Solution additive pour plaquettes

Une solution additive pour plaquettes est conçue pour remplacer une partie du plasma contenu dans les unités plaquettaires. Dans le cadre du processus de mélange de couches leucoplaquettaires et avant le traitement à l’amotosalène, une solution additive est ajoutée au mélange de plaquettes. La solution additive pour plaquettes utilisée dans le système INTERCEPT™ est la solution SSP+ de Macopharma, contenant 3,18 g de citrate de sodium dihydraté, 4,42 g d’acétate de sodium trihydraté, 1,05 g de dihydrogénophosphate de sodium dihydraté, 3,05 g de phosphate disodique anhydre, 0,37 g de chlorure de potassium, 0,30 g de chlorure de magnésium hexahydraté, 0,37 g de chlorure de sodium et 4,05 g de chlorure de sodium pour 1 000 m d’eau. La solution SSP+ est relativement inerte par rapport au plasma. Le ratio final entre la solution SSP+ et le plasma dans les PMTP est de 60 pour 40 environ.

Production de plaquettes mélangées traitées au psoralène

La production de PMTP débute par le prélèvement du sang total de donneurs dans un centre de collecte de la Société canadienne du sang.

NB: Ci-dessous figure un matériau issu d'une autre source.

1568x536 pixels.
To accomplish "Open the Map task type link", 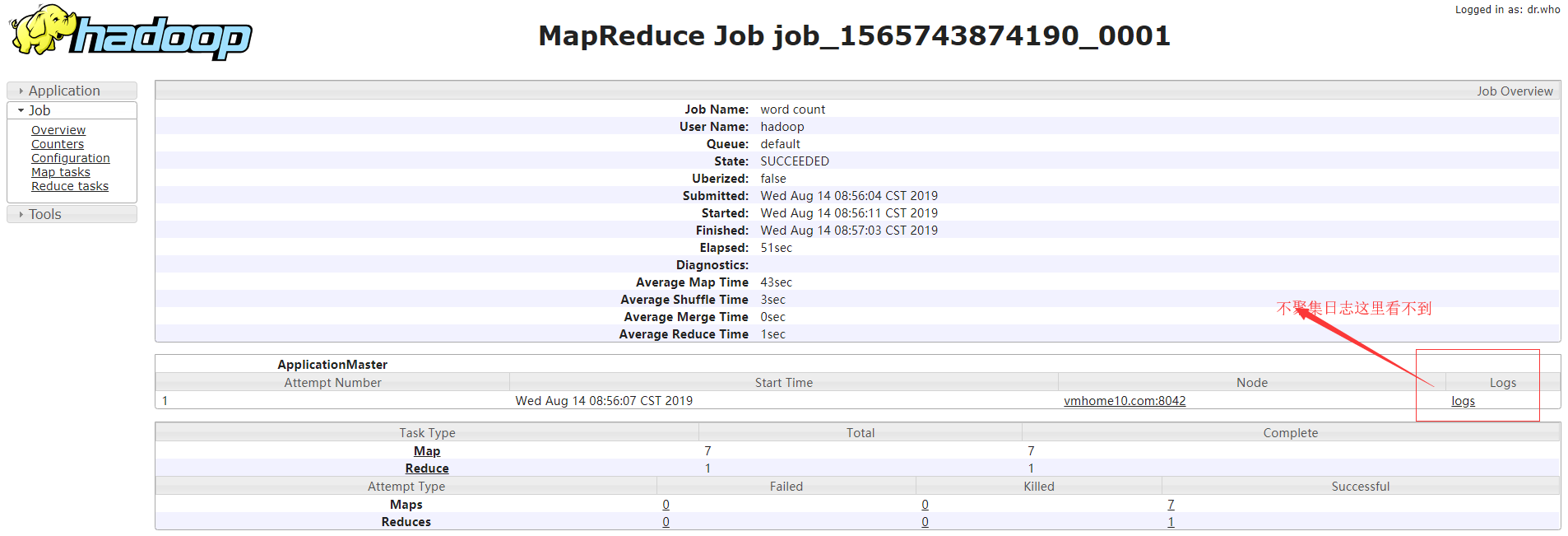I will pos(427,451).
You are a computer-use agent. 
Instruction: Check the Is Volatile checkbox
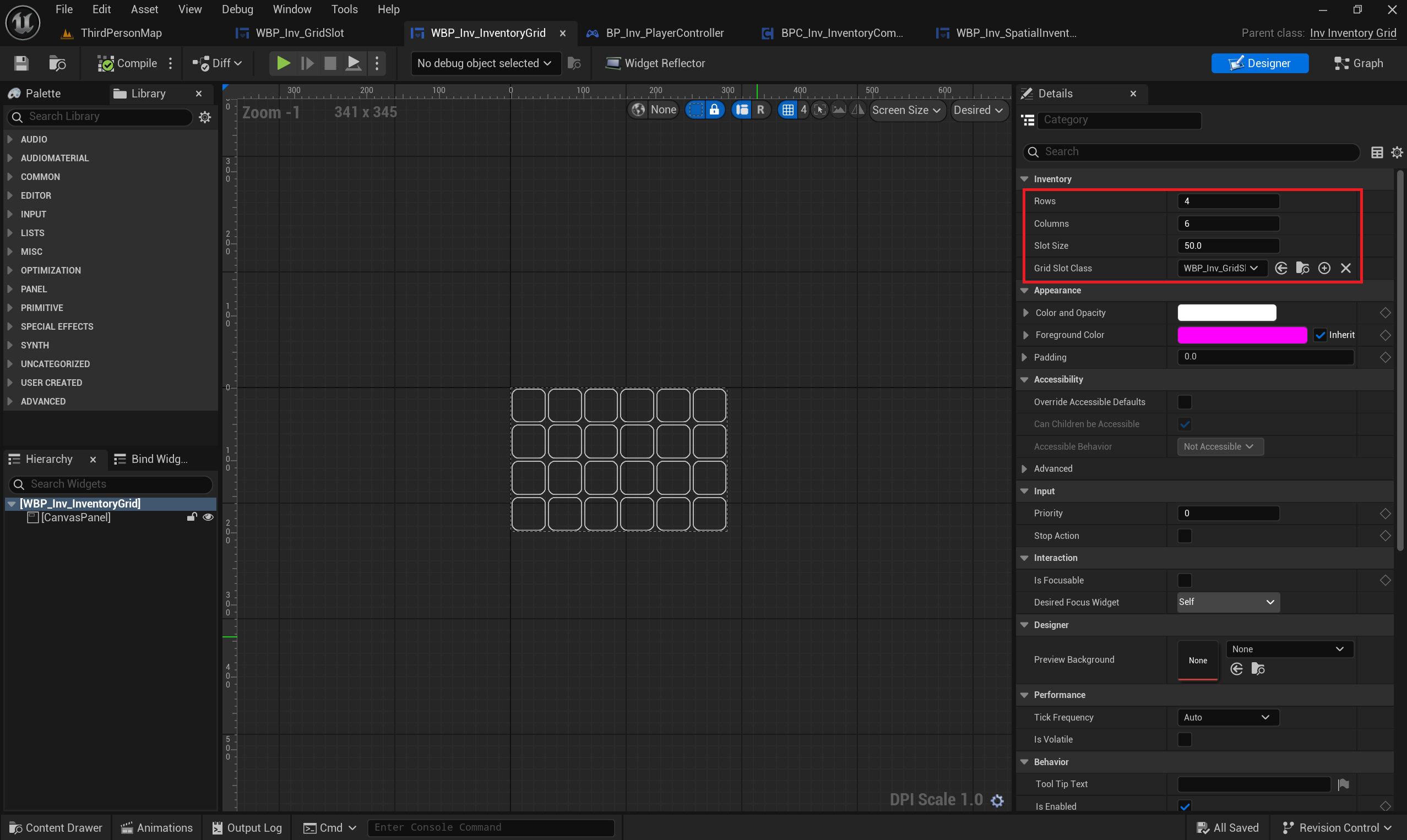pyautogui.click(x=1185, y=739)
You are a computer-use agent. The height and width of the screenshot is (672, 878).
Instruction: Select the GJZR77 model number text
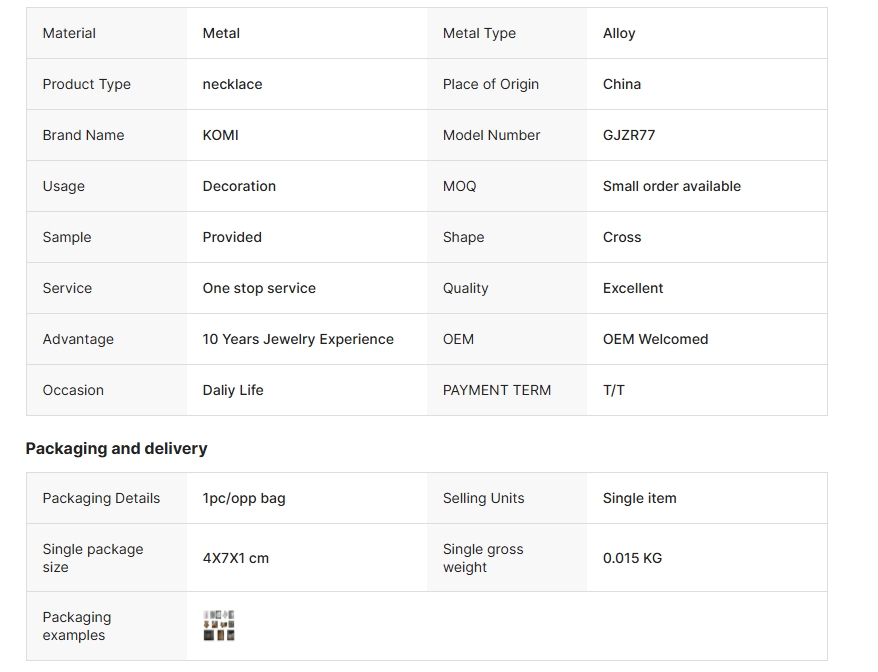[x=628, y=135]
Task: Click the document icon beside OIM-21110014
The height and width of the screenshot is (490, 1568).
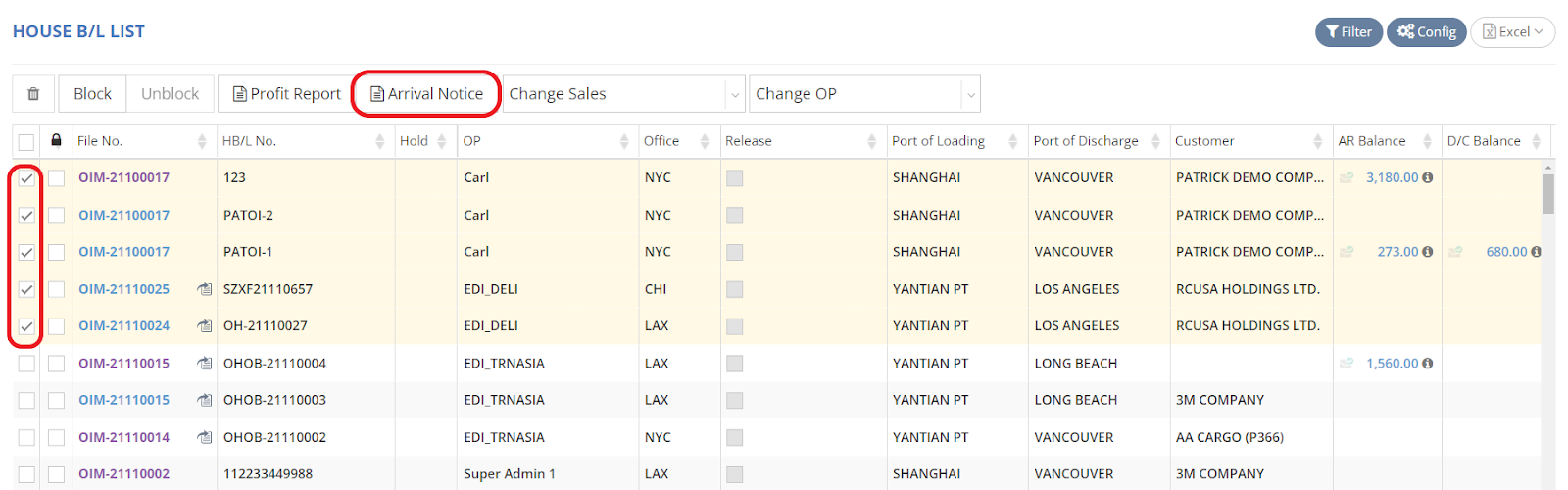Action: point(204,437)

Les unités de sang total sont centrifugées pour séparer le plasma, la couche leucoplaquettaire (contenant des leucocytes et des plaquettes) et les globules rouges, à l’instar de la méthode de centrifugation utilisée pour le prélèvement des couches leucoplaquettaires de sang total (également appelée « méthode B1 »). Sept couches leucoplaquettaires — une de chaque unité de donneur — sont ensuite mélangées et la solution additive pour plaquettes est ajoutée. Le mélange de couches leucoplaquettaires est alors centrifugé et le surnageant riche en plaquettes est extrait des globules rouges restants dans les couches leucoplaquettaires via un filtre de leucoréduction préservant les plaquettes.

L’amotosalène est ajouté à l’unité plaquettaire extraite du mélange des sept couches leucoplaquettaires, laquelle est exposée à l’illumination aux rayonnements UV pour faciliter la réticulation entre les acides nucléiques résiduels dans l’unité. Un traitement unique par des rayonnements UVA peut suffisamment s’interposer entre l’ADN et l’ARN des cellules des donneurs et les agents pathogènes sur une large fourchette de concentrations. Les résidus d’amotosalène et ses photo-produits sont ensuite éliminés à l’aide d’un dispositif d’adsorption du composé. L’unité de double dose de PMTP est alors divisée en deux unités de dose unique de PMTP au moment du transfert dans des récipients de stockage.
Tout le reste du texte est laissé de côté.